= THE TASK =
Return verbatim the material from the line containing "Collapse the IPsec tree node" through the end of the material, including both ends.

:: DATA SUPPLIED ::

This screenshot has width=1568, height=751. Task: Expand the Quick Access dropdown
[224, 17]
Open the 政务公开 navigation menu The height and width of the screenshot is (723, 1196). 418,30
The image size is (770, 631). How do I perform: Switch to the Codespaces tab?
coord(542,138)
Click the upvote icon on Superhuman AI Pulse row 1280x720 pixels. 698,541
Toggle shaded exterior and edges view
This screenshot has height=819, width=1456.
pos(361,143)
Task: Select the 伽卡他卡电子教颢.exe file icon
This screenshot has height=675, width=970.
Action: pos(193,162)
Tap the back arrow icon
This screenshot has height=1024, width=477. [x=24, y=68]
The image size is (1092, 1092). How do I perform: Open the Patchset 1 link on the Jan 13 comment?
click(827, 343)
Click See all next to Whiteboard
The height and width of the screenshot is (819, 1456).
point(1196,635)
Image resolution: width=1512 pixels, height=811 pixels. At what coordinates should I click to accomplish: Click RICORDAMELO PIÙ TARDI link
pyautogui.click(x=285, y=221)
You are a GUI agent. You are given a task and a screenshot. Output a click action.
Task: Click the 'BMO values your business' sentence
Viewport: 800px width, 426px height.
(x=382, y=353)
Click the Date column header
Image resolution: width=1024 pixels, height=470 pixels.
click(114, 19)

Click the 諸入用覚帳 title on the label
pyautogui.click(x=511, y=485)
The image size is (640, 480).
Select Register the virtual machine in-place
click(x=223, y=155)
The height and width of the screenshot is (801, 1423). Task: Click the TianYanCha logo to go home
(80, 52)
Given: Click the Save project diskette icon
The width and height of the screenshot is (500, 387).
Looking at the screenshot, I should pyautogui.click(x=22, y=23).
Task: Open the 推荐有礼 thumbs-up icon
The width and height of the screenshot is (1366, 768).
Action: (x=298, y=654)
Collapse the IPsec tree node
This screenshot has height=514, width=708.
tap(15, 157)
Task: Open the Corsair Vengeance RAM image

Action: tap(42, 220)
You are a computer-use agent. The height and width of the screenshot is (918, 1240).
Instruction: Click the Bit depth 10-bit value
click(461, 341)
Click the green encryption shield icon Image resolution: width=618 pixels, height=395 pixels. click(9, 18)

:::

= FINISHED TASK =
Collapse the IPsec tree node
This screenshot has height=514, width=708.
tap(15, 157)
Task: Open the Corsair Vengeance RAM image

Action: tap(42, 220)
You are a computer-use agent. The height and width of the screenshot is (918, 1240).
Instruction: Click the Bit depth 10-bit value
click(461, 341)
Click the green encryption shield icon Image resolution: width=618 pixels, height=395 pixels. click(9, 18)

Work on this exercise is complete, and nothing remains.